_WORK REQUIRED_
Set down exactly the lines below between the line holding "How do I perform: Select" and the line holding "The image size is (1509, 560).", inclusive; no other line belongs in the answer.

----- MATERIAL TO PROCESS -----

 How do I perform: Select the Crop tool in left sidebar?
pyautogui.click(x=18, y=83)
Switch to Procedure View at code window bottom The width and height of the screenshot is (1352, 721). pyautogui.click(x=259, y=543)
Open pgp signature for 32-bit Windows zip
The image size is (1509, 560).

-----
----- MATERIAL TO PROCESS -----

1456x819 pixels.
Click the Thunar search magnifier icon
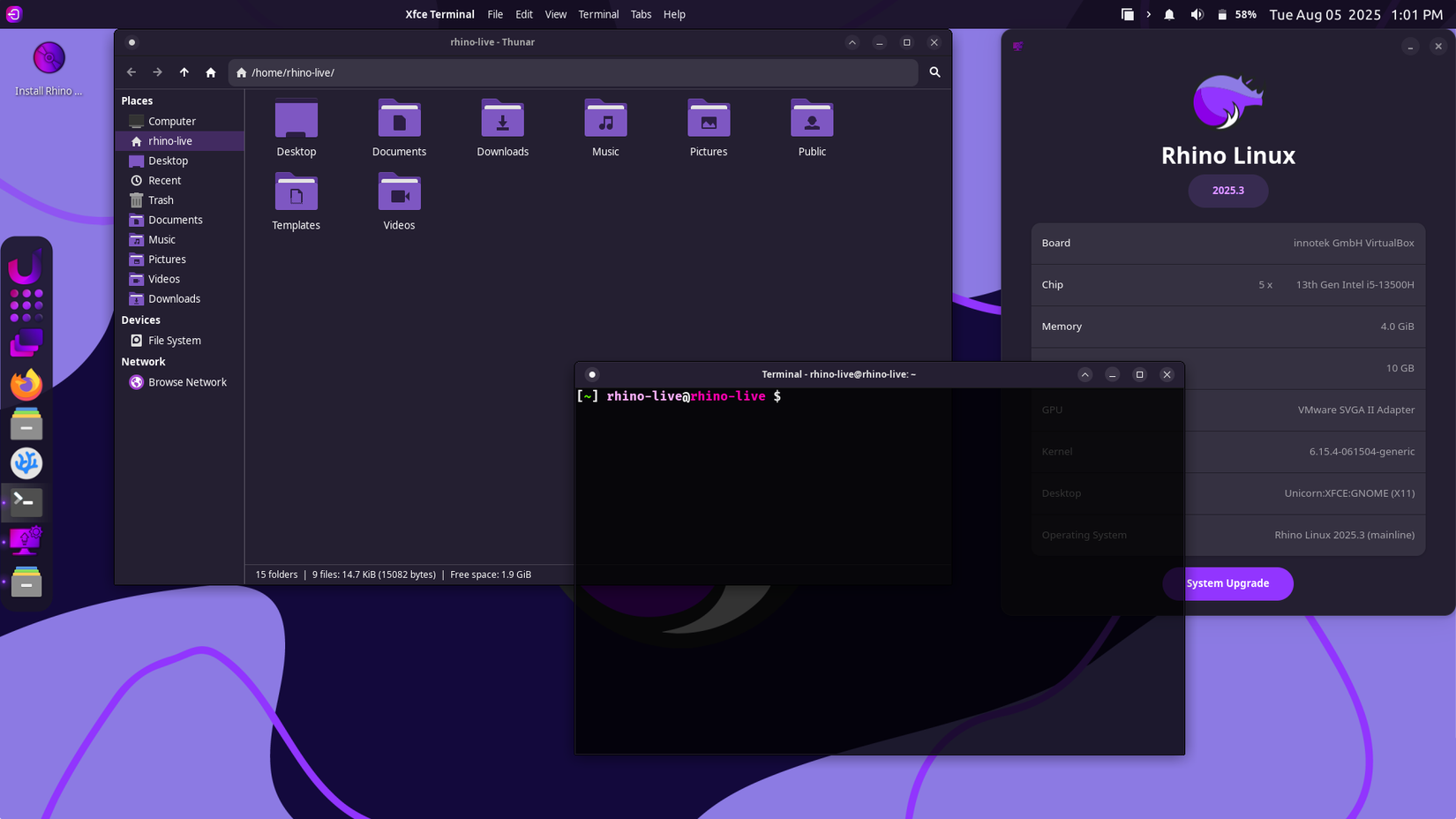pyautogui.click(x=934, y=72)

-----

_YOUR SOLUTION_
 How do I perform: Select the Crop tool in left sidebar?
pyautogui.click(x=18, y=83)
Switch to Procedure View at code window bottom The width and height of the screenshot is (1352, 721). pyautogui.click(x=259, y=543)
Open pgp signature for 32-bit Windows zip
The image size is (1509, 560).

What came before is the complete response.